| Given exercise 1 |
In the passage on Nepal's politics below, how many votes did Balen Shah poll in the 2022 Kathmandu election?

****************************************

However, the Red Mole article notes correctly that the focus on “Putilov type” factories can actually suggest that, in today’s changed working-class structure, proletarian revolution strategies will not work. The Red Mole responds by pointing to the actual character of the working class of Nepal.

This international proletariat experiences classic exploitation: construction, manufacturing, domestic labour under brutal conditions. Their remittances exceed Nepal’s entire industrial output, making them economically central to the country’s reproduction.

Historical precedent supports this analysis. The 1947 Biratnagar Jute Mill Strike demonstrated how small industrial concentrations could trigger national transformation. A local labour dispute rapidly became a nationwide anti-regime movement that shattered the political status quo.

Revolutionary potential lies not in concentrated heavy industry but in politically conscious workers occupying strategic economic positions—whether in Nepal’s limited industrial sectors or the international labour circuits that sustain the domestic economy.[13]

 

This does not mean inevitable success. But this points to the road not taken. As a result, popular anger grew. Its first major manifestation was the Kathmandu Municipal election of 2022. The electorate elected a Mayor, a Deputy Mayor, 32 ward chairs and 128 ward members. A wave of independent candidates trounced the party candidates. In the country overall, local body elections were held in 753 local bodies, and 79 political parties contested the polls. The Nepali Congress-led five-party alliance and the CPN (Unified Marxist–Leninist) four-party alliance were the major competitors in the local elections. Nepali Congress won the maximum number of seats, with 329 mayor posts and 300 deputy mayor posts. CPN-UML won the second-highest seats with 206 mayor posts and 241 deputy mayor posts. CPN (Maoist Centre) won the third highest seats with 121 mayor posts and 128 deputy mayor posts. In Kathmandu, however, Balen Shah, a rapper and engineer, contested as an independent candidate, polled over 61,000 votes, with his two main rivals from the Nepali Congress and the CPN (UML) both polling a little over 38,000 votes. His campaign focused on waste management, road traffic control, public service delivery, anti-corruption, and preservation of the city’s cultural heritage. Shah emerged as a voice against the established political set-up. His election was bigger than merely a token protest, becoming a challenge to routine politics. This was a rejection of what was perceived as communist politics.

However, since, in the country as a whole, the dominant political parties won the mayoral posts, the danger signal was ignored. The parliamentary elections of 2022 saw the CPN (UML) getting 44 seats, the Nepali Congress 57, the CPN (Maoist Centre) – Nepal Socialist Party 18, Communist Party of Nepal (Unified Socialist) 10, out of 275 seats in all. Deuba and Prachanda were in a five-party alliance. However, Prachanda broke away after the elections and became PM by getting support from a range of parties including a monarchist party and Hindu nationalist party. Subsequently, musical chairs followed, sometimes including the NC, sometimes the CPN(UML). But, on 12 July 2024, he lost a vote of confidence, and Oli formed the last government before the uprising of September 2025.

****************************************

| Given exercise 2 |
Reproduce the entries word for word from the line holding "Click the blue add identifier plus icon" through the line holding "point(960,340)", both lines included.

****************************************

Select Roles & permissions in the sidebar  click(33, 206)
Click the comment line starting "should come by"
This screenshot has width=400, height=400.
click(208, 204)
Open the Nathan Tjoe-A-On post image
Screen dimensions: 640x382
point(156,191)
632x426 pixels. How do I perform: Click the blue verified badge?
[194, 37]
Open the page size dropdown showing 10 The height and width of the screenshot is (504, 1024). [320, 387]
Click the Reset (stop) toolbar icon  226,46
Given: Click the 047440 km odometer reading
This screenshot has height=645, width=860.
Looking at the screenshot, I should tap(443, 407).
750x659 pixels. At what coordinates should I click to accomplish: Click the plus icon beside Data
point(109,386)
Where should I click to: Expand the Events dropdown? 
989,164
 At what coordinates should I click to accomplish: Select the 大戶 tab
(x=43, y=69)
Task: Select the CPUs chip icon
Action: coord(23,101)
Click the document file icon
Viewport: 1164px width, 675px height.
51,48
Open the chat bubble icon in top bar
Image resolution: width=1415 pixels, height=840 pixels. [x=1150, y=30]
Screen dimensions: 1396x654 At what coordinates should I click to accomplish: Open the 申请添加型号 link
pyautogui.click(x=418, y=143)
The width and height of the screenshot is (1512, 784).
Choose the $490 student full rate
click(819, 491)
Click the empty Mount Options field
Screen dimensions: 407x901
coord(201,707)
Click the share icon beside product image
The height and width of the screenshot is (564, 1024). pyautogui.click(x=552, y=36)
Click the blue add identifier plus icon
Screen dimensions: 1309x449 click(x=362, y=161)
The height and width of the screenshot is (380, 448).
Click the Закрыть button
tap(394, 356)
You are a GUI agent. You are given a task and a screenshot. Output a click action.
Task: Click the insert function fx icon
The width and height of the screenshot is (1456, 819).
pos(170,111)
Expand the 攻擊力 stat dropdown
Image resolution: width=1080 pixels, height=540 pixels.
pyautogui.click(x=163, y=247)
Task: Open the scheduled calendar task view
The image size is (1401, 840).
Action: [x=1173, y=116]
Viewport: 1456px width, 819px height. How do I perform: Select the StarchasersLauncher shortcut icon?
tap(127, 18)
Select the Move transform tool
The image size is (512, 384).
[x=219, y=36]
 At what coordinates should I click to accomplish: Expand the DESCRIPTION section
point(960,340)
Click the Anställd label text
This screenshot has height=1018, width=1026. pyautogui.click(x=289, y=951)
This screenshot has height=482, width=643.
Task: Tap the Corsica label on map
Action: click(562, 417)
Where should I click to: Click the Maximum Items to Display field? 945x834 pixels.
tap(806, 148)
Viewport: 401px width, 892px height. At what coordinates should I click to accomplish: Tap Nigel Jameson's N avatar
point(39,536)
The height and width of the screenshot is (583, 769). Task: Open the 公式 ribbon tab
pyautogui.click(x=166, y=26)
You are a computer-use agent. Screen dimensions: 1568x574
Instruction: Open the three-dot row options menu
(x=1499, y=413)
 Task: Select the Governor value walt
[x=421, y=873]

****************************************

| Exercise result 1 |
Over 61,000 votes.

| Exercise result 2 |
Click the blue add identifier plus icon
Screen dimensions: 1309x449 click(x=362, y=161)
The height and width of the screenshot is (380, 448).
Click the Закрыть button
tap(394, 356)
You are a GUI agent. You are given a task and a screenshot. Output a click action.
Task: Click the insert function fx icon
The width and height of the screenshot is (1456, 819).
pos(170,111)
Expand the 攻擊力 stat dropdown
Image resolution: width=1080 pixels, height=540 pixels.
pyautogui.click(x=163, y=247)
Task: Open the scheduled calendar task view
The image size is (1401, 840).
Action: [x=1173, y=116]
Viewport: 1456px width, 819px height. How do I perform: Select the StarchasersLauncher shortcut icon?
tap(127, 18)
Select the Move transform tool
The image size is (512, 384).
[x=219, y=36]
 At what coordinates should I click to accomplish: Expand the DESCRIPTION section
point(960,340)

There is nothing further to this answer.